What is needed:
Reply with one number, the count of lines below that contain the string "computer".

Data to examine:
* * * * *
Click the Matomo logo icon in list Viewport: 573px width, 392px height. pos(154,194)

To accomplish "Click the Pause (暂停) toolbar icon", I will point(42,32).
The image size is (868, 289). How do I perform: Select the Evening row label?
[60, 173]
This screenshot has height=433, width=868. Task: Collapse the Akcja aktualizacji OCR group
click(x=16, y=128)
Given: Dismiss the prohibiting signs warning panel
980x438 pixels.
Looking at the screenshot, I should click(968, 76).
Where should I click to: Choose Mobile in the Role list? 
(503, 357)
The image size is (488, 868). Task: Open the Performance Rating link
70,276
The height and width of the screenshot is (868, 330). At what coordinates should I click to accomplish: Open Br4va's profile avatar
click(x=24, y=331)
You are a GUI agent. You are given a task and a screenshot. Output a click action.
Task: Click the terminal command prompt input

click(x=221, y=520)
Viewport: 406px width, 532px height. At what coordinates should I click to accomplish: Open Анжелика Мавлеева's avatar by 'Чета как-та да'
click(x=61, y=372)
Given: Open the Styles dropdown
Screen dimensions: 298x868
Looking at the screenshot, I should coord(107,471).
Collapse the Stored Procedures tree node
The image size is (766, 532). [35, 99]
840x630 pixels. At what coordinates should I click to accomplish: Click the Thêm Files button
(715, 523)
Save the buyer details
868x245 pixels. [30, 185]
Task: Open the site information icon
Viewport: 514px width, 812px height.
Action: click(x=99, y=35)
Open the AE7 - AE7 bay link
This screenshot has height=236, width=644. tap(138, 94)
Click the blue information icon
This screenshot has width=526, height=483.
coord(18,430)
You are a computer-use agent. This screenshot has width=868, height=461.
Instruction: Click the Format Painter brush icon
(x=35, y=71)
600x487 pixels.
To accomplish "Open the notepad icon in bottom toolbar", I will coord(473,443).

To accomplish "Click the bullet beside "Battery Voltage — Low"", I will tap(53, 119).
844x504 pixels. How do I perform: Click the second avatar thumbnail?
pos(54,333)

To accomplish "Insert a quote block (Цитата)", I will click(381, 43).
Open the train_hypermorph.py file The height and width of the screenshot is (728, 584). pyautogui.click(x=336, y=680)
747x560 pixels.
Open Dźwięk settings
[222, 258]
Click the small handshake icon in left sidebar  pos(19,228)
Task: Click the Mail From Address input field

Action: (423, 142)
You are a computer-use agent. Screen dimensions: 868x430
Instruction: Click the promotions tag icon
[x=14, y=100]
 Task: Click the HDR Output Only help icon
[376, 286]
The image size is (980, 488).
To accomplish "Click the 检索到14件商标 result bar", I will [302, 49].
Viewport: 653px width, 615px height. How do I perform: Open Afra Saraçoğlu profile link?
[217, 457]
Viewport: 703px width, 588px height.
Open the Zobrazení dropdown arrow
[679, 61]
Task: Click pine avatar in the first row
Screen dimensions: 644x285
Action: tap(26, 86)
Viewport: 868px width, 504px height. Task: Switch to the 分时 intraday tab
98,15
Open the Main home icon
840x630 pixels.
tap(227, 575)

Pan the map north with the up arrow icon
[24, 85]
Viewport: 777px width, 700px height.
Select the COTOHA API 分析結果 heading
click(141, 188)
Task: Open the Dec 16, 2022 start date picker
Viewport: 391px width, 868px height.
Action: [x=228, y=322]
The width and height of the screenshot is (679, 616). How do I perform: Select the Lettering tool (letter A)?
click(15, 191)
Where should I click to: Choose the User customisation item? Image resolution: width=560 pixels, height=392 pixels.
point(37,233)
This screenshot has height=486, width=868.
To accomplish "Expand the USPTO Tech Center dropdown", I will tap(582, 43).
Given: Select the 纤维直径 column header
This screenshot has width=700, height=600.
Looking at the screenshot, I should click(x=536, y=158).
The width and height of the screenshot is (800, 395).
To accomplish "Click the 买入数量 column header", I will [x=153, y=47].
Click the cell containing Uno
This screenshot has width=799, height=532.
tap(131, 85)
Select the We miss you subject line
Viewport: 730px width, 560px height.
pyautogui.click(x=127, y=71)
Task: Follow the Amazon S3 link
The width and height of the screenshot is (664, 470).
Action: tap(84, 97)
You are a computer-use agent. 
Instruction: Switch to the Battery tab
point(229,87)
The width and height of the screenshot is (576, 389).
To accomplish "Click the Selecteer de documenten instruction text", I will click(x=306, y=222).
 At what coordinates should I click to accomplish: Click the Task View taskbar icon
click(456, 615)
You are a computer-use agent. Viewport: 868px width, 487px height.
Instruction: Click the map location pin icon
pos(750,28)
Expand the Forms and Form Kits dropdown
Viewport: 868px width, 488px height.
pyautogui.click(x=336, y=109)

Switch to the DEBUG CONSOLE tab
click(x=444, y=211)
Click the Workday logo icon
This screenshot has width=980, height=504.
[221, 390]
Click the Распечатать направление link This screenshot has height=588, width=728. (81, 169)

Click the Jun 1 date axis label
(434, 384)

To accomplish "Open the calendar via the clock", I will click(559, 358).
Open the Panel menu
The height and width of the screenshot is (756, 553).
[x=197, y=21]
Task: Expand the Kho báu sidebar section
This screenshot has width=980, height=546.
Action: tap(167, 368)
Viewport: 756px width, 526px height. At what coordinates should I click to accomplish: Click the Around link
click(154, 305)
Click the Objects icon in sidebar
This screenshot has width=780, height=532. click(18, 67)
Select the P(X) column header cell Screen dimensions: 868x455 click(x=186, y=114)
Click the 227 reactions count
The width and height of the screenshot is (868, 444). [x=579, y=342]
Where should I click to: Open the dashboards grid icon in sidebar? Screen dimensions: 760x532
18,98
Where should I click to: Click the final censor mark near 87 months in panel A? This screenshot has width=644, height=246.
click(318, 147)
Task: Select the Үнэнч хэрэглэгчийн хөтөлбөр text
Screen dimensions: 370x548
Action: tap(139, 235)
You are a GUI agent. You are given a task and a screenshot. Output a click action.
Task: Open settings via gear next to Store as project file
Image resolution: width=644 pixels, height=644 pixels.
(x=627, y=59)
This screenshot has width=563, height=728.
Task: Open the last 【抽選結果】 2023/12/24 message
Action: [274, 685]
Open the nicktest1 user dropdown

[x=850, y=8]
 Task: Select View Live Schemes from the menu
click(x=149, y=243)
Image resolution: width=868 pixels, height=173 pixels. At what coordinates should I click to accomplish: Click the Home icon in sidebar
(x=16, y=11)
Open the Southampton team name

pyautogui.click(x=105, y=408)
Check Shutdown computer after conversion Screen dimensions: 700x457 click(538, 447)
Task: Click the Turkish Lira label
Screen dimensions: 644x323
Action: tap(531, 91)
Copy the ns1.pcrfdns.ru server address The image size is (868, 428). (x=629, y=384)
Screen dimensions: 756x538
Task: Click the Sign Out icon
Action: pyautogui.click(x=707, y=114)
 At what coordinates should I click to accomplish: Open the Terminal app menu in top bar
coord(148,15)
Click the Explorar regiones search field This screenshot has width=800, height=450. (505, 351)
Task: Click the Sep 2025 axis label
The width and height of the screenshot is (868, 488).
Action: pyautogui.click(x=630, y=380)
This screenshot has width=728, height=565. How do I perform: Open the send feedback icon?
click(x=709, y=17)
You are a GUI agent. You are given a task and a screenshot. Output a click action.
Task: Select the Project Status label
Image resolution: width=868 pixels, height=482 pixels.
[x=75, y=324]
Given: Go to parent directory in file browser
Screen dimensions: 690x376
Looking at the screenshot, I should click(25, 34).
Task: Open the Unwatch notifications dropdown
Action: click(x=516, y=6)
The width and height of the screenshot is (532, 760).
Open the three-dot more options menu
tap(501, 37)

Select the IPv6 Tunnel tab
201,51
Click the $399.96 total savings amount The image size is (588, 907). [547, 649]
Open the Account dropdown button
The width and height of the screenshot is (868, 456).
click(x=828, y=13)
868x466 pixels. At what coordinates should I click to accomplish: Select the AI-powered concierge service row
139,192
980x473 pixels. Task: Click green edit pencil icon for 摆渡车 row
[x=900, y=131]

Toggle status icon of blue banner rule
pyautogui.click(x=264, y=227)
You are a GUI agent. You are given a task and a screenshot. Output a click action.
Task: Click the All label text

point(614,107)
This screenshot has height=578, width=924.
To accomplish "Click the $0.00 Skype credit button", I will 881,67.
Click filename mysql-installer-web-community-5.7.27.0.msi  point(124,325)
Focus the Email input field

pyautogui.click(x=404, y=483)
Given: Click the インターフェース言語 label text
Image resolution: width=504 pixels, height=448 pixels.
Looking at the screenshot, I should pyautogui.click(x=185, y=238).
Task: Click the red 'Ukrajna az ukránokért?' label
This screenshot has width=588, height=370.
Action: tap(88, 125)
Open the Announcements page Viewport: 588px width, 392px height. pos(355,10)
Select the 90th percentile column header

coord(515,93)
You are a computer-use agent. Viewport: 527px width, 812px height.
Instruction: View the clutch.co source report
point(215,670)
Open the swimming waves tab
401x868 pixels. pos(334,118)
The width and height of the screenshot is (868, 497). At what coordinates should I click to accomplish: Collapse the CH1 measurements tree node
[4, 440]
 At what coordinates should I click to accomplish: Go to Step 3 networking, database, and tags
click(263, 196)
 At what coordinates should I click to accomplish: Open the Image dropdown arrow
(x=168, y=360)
* * * * *
Response:
6